In Defense of J. Fonati Koffa
By Samuel Zohnjaty Joe
February 27, 2004
Dear Mr. Editor,
Kindly publish on my behalf a rebuttal to Mr. Ahmed K. Sirleaf II’s article “A Lawyer’s Ethical Platitude” published in the February 23, 20004 edition of The Perspective. In that article, the author writes, “to have a place in the study, and practice of the law is not by wisdom only, but by the sacred virtues of human dignity, and character...” He emphasized character as the landmark for the practice of law. The conclusion he gathers from Justice Benjamin Nathan Cardozo’s theory is that Mr. Koffa is already guilty and has violated the ethical standards of the American Bar Association based on what he considers in his mind that constitutes evidence.
It seems that Mr. Sirleaf is convinced that Mr. Koffa is guilty of those crimes. Let’s view one of his arguments; “today, not only has counselor Koffa put his own legal career into serious jeopardy, as a result of his alleged anti-ethical practices, but he has also brought shame, embarrassment, disappointment, and disrepute to his fellow compatriots who are in and/or seek similar line of career”. Even though he may argue that he is using the word “alleged”, this statement concludes that Mr. Koffa brought shame, embarrassment, disappointment, and disrepute to his fellow Liberians like him who is in and/or aspires in similar line of career.
While I may agree with Mr. Sirleaf that character serves as a sacred virtue for human dignity, rushing or passing judgment on people without allowing due process to take its course is missteps, laps in judgment, violating the basic principles of the fundamental virtues of the legal system in this country and undermines our character as well.

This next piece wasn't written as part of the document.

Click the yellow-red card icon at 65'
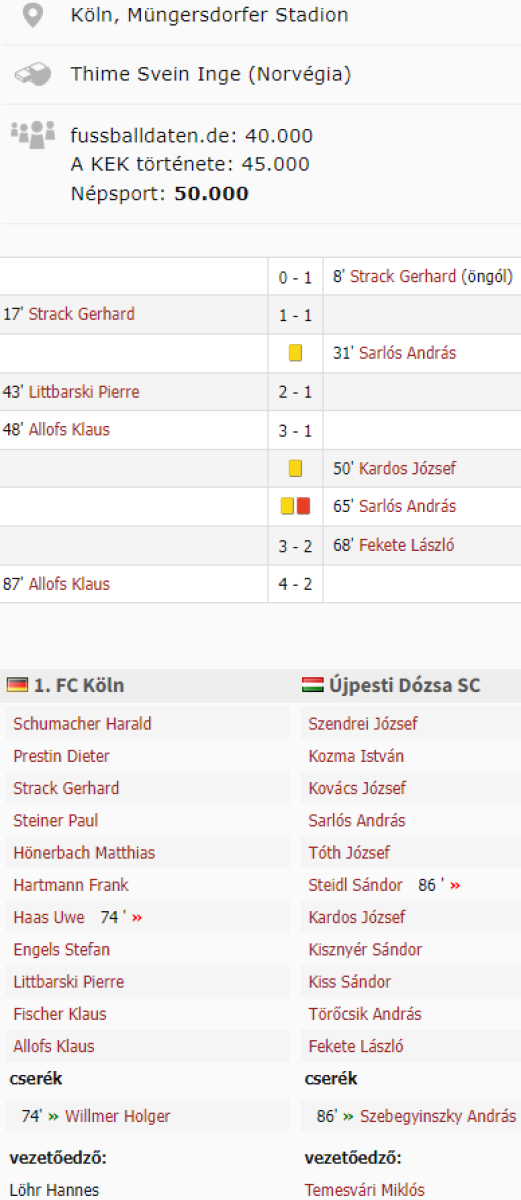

Having said the above, let’s examine the merit of Mr. Sirleaf’s argument of the ethical issue in this case. Mr. Sirleaf quotes numerous articles of the American Bar Association that he said constitute the violation of the ethical standards. While I do not intent to argue on the merit and demerit of these articles simply because I am not a lawyer, common sense tells me that ethics as I know it, and being a professional/development economist myself, applies when one is found guilty of a particular crime he/she is allegedly accused of.
Mr. Sirleaf would have made sense if he was the prosecutor who is appealing to public opinion before the trial in the court of law. Or unless he is saying that he is playing the devil’s advocate here, but from all indications, his argument suggests that Mr. Koffa is guilty and has brought shame, embarrassment, disappointment and disrepute to the Liberians living in the United States who desire to practice law and. To me, this is more of a disgrace and laps in judgment on the part of Mr. Sirleaf who claims that he knows the law or code of ethics of the ABA than Mr. Koffa who needs his days in court. I am inclined to say so because from what I am reading so far, Mr. Sirleaf bases his judgment on allegation, as he clearly indicated more than hundred times in his article.

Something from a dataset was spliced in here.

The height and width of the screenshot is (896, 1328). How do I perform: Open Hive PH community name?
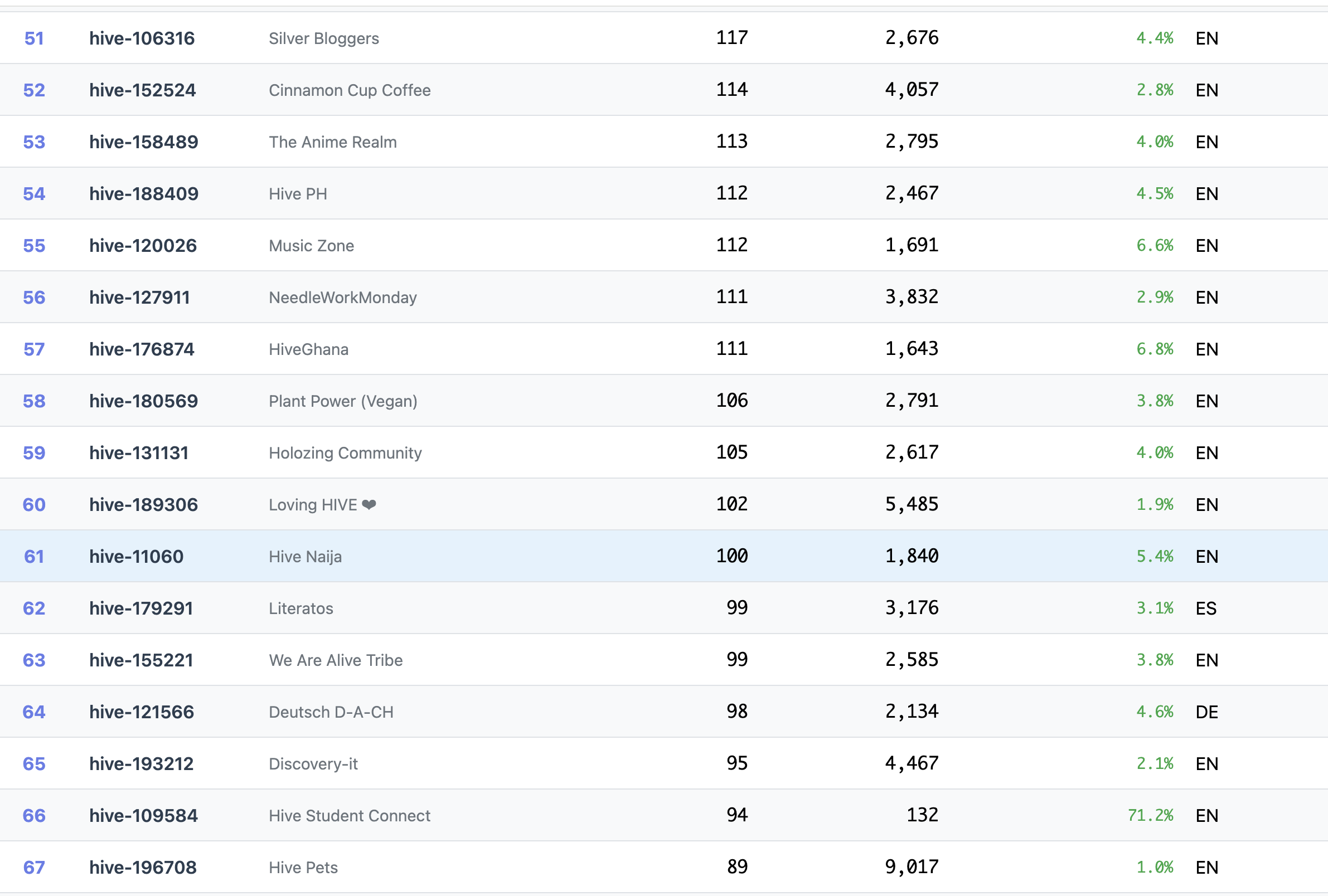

I have been following this story on Koffa since Ran Teague Beckwith of the Associated Press broke the story on February 15, 2004 not because Koffa is a particular interest or relative to me. To say the most, Koffa does not know me neither do I know him. However, the fact remains that he is Koffa; somebody that I know is from Liberia, my countryman, who has strived hard enough to climb these high walls and achieve his American dream. It is very sudden to find a professional like Mr. Koffa who has achieved this kind of success to abandon his/her profession in such an environment in search of democracy and peace in a war ravaged country like Liberia. I took particular interest into Mr. Koffa’s case because he is my countryman in whom I owe my respect for his hard work and success. Mr. Koffa’s success here as an attorney at-law is something all Liberians should be proud of. It is sad that he finds himself in such ugly situation.

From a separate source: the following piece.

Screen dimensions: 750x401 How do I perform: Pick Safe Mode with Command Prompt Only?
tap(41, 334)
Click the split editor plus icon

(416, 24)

Every man makes mistakes and that’s part of human. If Mr. Koffa finds himself in such predicament, it is not fun and/or an event that Sirleaf should capitalize on to ridicule him. Koffa is a human being who is prone to mistakes, that is if he commits those crimes as alleged. What he needs now from all his compatriots is not ridicule, but to offer prayers and support for him and his family. In this light, my family and I join other Liberians and relatives of Mr. Koffa, including his wife and children to offer our prayers and we wish him the best of all lucks.